Hacker News new | ask | show | jobs
by davismwfl 4595 days ago
TLDR; Couchbase is cool but has some considerations so evaluate, Cassandra is better spoken to by someone with experience there and PostgreSQL is still great if you have a relational dataset -- start with what you know if it works and go from there. ---

There is a huge number of factors that go into it, but I'll give you some opinion. :)

If you know PostgreSQL and how to work with it today (and the others are new to you), stay with it for now until you know it isn't the right tool. Trying to learn a new methodology and tool while also starting a company and trying to gain traction etc isn't always the best way to go. Also, think about when/if you need to hire, how long will it take to find someone with experience in X tool or to train someone on it.

As for Couchbase vs Cassandra vs PostgreSQL. All have their pro's and con's and it will boil down to your use cases, dataset and complete tech stack (i.e. some SDK's are less mature than others)

I have been a huge Couchbase fan and user for a few years now, going back to membase. However, I'll be honest, while our current primary datastore is Couchbase, we are moving away from it because of the amount of time we spend solving issues that just shouldn't be. To get this out of the way, I love CB's scale out ability and performance, it is stupid simple overall and works very well -- Mongo could learn a few things about making the scale out process easier from Couchbase (and I think they are). We also use Couchbase to ElasticSearch, and it works pretty damn well, but again is still maturing. In our recent evaluations we found we can replace ES for 60-70% of why we have to use it simply by moving off Couchbase. That means I can reduce my ES resources, to the 30-40% of use cases where it is needed and save some cash, while still getting the same results and performance.

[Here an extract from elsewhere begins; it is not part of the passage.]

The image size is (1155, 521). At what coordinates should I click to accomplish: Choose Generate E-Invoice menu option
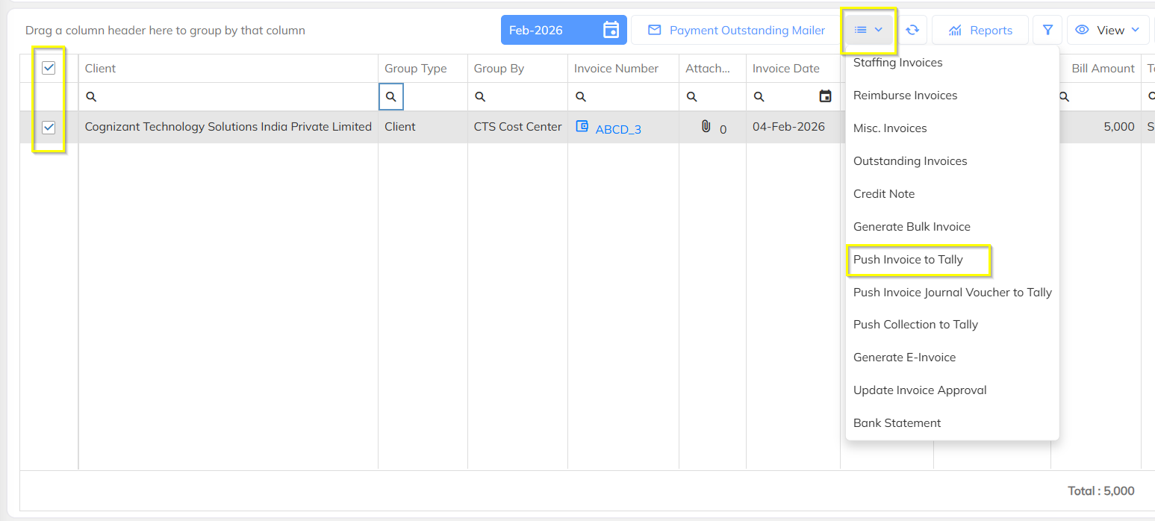(x=904, y=358)
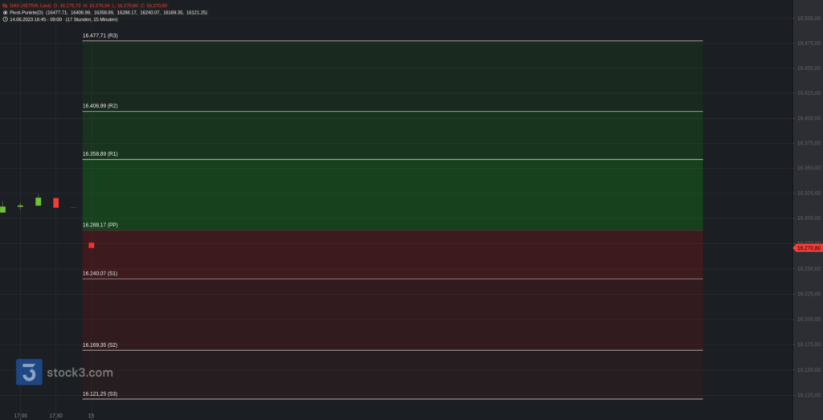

There are a number of things to consider when using CB as your datastore, and while we are moving away from it, I think it is worth a solid look. However, if you store a lot of documents that are small in size but you want keyed for near instant access, Couchbase can cause you to need far more machine resources than you really should (e.g. it gets expensive fast). This is because every key + meta data (56 bytes for 2.2 I believe) must be stored in your bucket RAM, and once the key+meta-data exceeds 50-60% of the available, your in trouble in a few ways. So if you define the bucket to be 2gb, every key+meta data must fit within roughly 50% of that (1gb). Of course, you can keep scaling up/out to increase that size, but like I said costs start to become a factor here. A fair rebuttal to that is to restructure the data so it is larger values, smaller number of keys. However, now you run into a second issue, while views are awesome we have seen they have quite a way to go to be truly a final solution, and they have diminishing returns if you have too many of them. So then the typical answer is you start merging views and returning larger data sets and doing more and more work on the Couchbase client side (API etc) to filter results. Not saying that is always bad, just something to consider. Couchbase also limits you to no more than 10 buckets per cluster (and in my experience more than 5 and your CPU utilization goes up pretty well, so you need more CPU generally). Which means if you need document segmentation, that is more than just a "type" field on a document, this can quickly become an issue. Lastly, all of our API's are in node.js, and frankly CB's node library has a way to go before it is really ready to work in a high transaction way. We have found that it leaks memory when you have sustained high transaction volumes (this is with node 0.10.22), so we have reverted to writing a lot of larger tasks directly in C to get around it; while I actually enjoy doing that, it is time-consuming and not an efficient use of our bootstrapped resources. I read a lot of what the CB team is doing and I think they are working hard to fix almost every one of my points, so just weigh your entire stack first. And please don't consider this a bash against CB, it is anything but, as I think their technology is pretty damn cool, it just has to fit your use case properly like any technology.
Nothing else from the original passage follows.